Wednesday, 7 September 2011

Al-Qaeda in Iraq, down but hardly out

Long before U.S. officials declared al-Qaeda to be on the ropes, taking hits to the body and the head, they were making similar declarations about a more discrete enemy: the group’s affiliate in Iraq. In 2008, with American forces making substantial gains in the war, the CIA’s director at the time, Michael V. Hayden, pointed to a “near-strategic defeat” for al-Qaeda in Iraq.
More than three years on, there’s little doubt that the U.S.-led effort to counter al-Qaeda in Iraq has vastly weakened the group. Its members now number no more than 1,000 and it lacks the ability to challenge the slowly strengthening Iraqi state.

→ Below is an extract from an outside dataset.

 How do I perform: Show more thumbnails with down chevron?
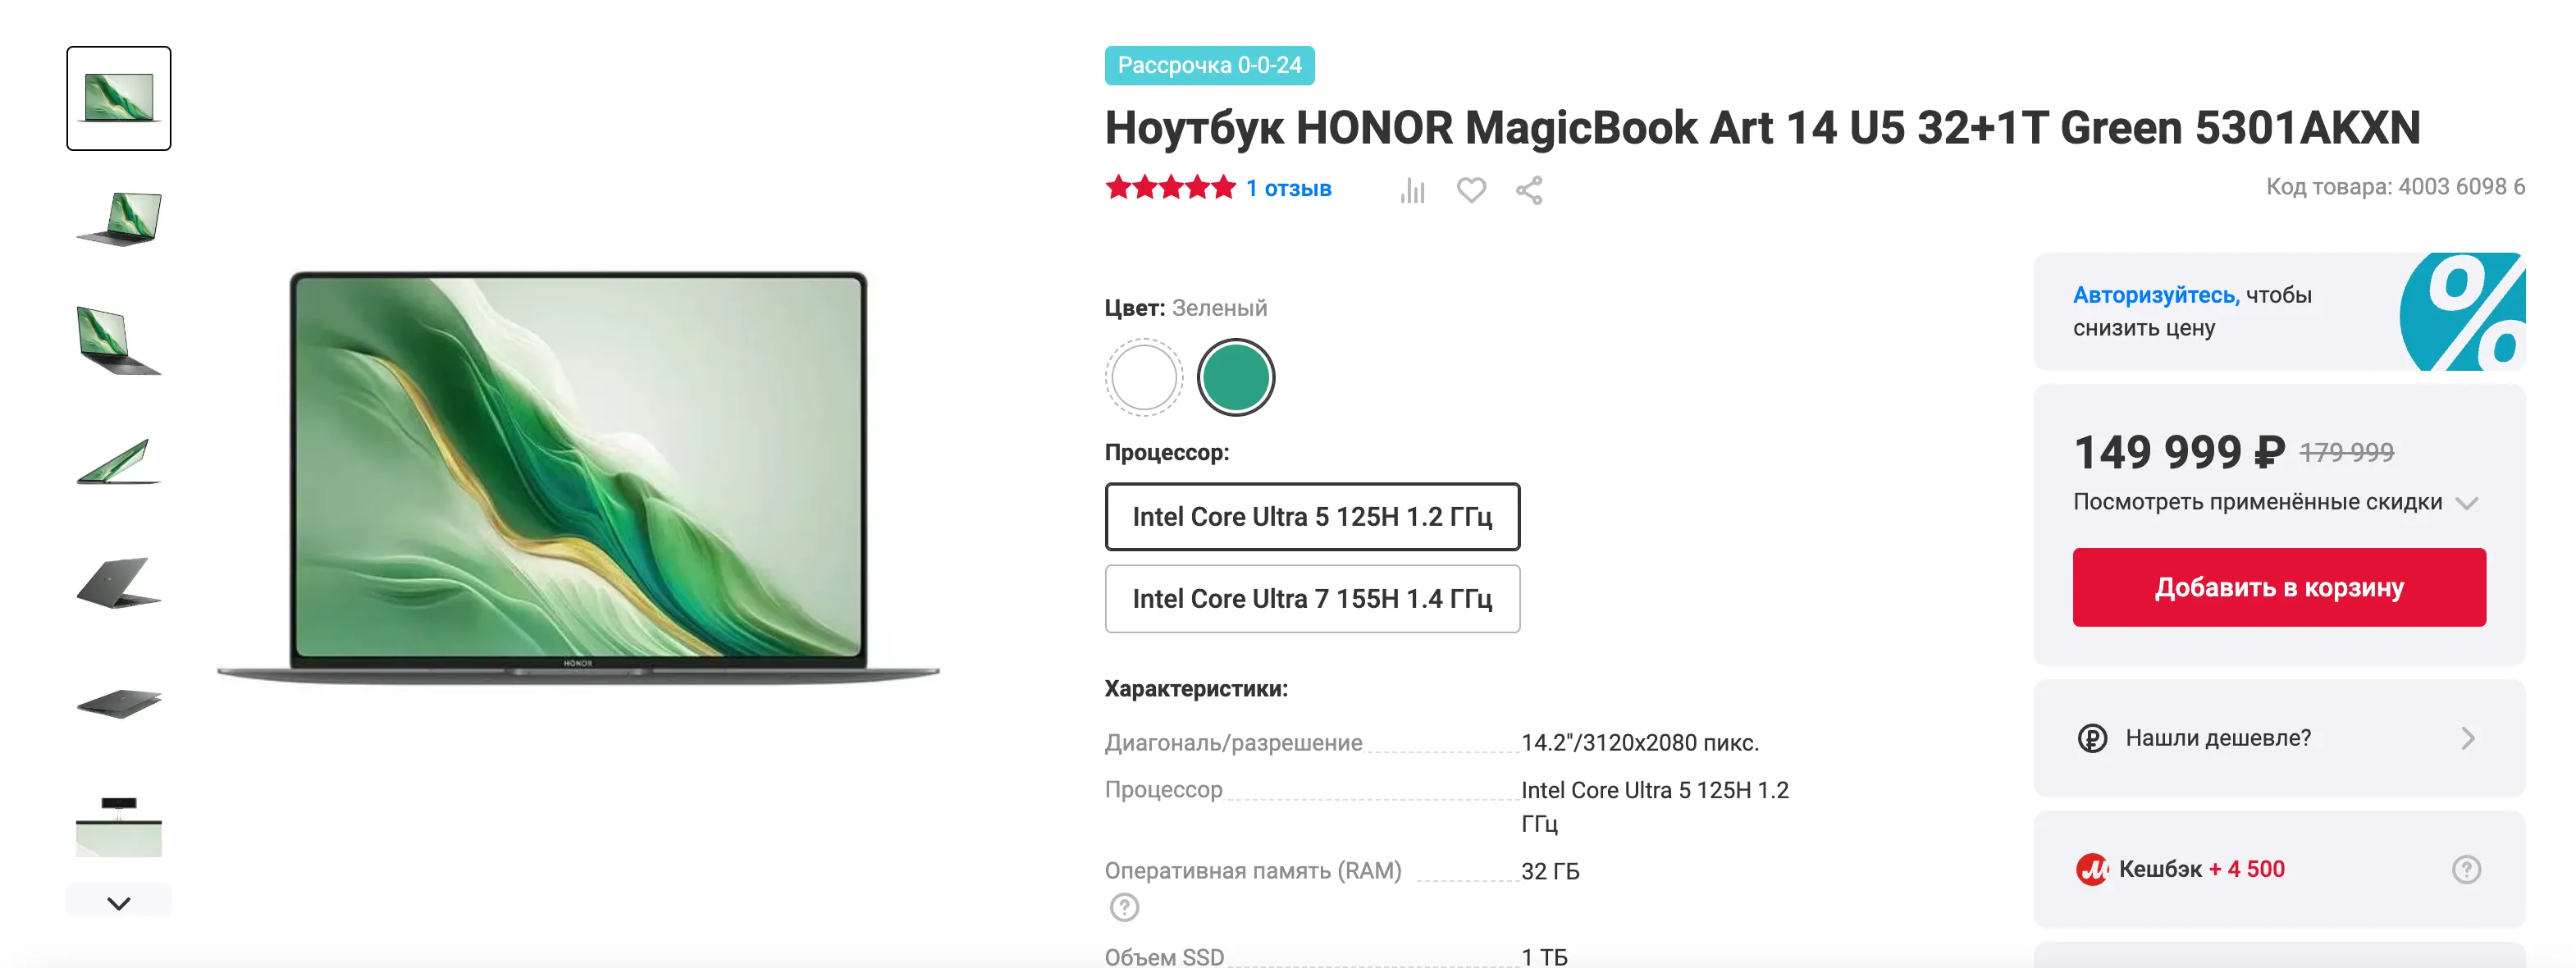[119, 902]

At the same time, as a string of recent attacks show, there’s also little doubt that al-Qaeda in Iraq, or AQI, remains active. And that, a counterterrorism expert argues in a new analysis, means it is still dangerous, both in Iraq, where about 300 people died every month in terrorist attacks last year, and possibly even in the West.
“We need to be paying closer attention,” Brian Fishman, of the New America Foundation, said in an interview. “The nature of AQI has changed.”

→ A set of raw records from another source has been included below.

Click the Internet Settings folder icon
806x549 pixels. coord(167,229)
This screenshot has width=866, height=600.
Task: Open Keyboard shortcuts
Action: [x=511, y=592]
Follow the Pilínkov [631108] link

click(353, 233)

Fishman writes in a new paper that a tendency to celebrate the end of AQI is allowing U.S. policymakers to ignore the threat it poses. Smaller and less ambitious, it is also more resilient. And while the Iraqi security forces are still shaky, there are areas around Mosul in the north of Iraq, Anbar in the west and even in Baghdad that might reasonably be described as safe havens for the group’s members.

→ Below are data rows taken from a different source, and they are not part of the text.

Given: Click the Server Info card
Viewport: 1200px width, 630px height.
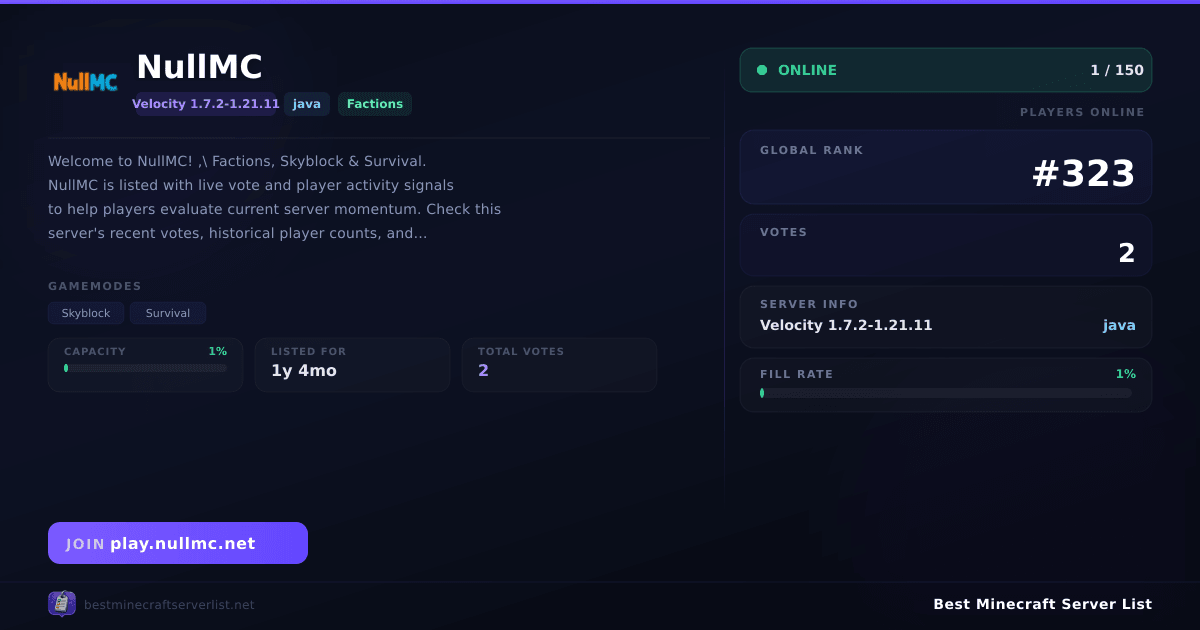Looking at the screenshot, I should coord(946,317).
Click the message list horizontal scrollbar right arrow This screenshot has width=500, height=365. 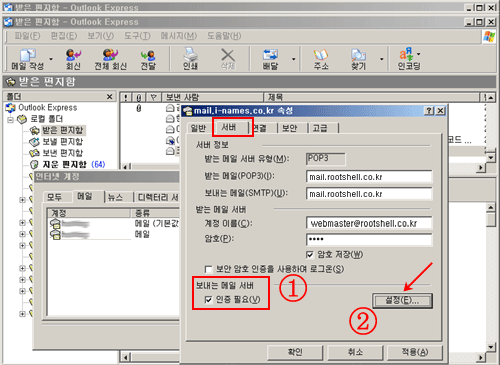pyautogui.click(x=480, y=168)
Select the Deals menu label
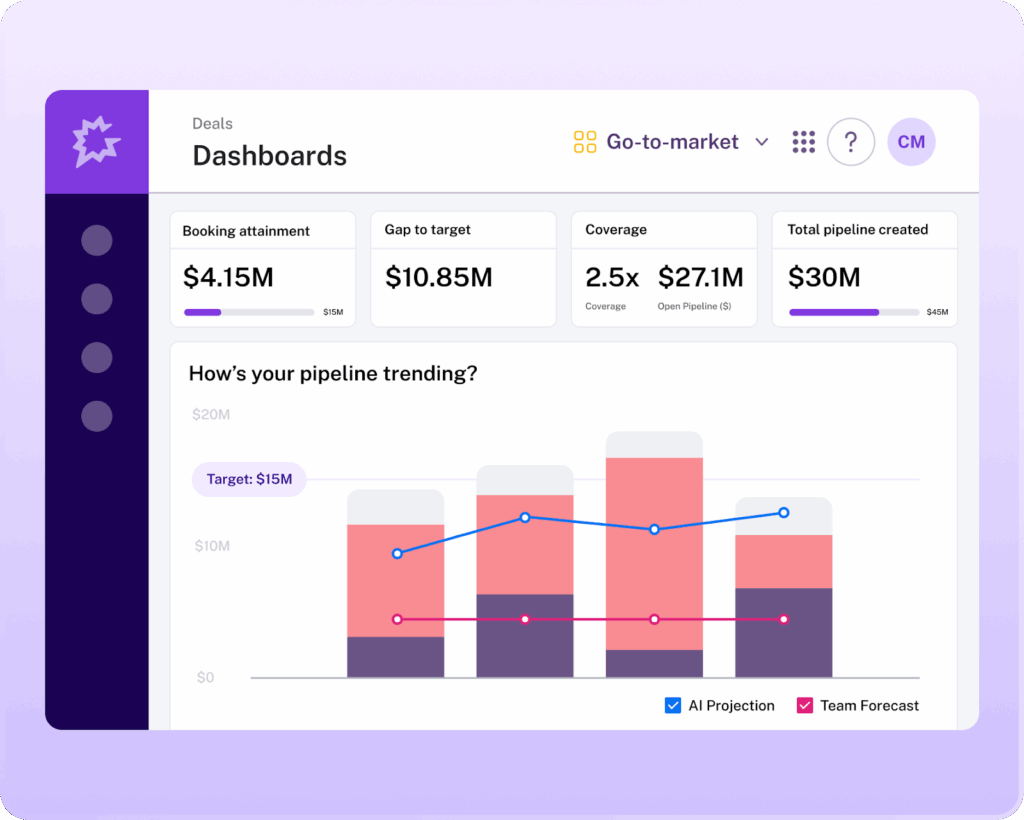Image resolution: width=1024 pixels, height=820 pixels. [212, 123]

“They don’t need that much space,” said Fishman. “They don’t need training camps like they had in Afghanistan pre-9/11, where they went around on monkey bars. It wasn’t the monkey bar training that allowed them to take down planes on 9/11, it was the ability to sit and think of ways of hijacking an airplane. And today you need even less space.”
Fishman’s worry is that AQI, no longer preoccupied with trying to create an Islamic state in Iraq, will heed calls from al-Qaeda leaders to expand operations and attempt to strike the West. Some, like Abu Yahya al-Libi and Atiyah Abd al-Rahman – reportedly recently killed in Pakistan – have explicitly called for more such attacks.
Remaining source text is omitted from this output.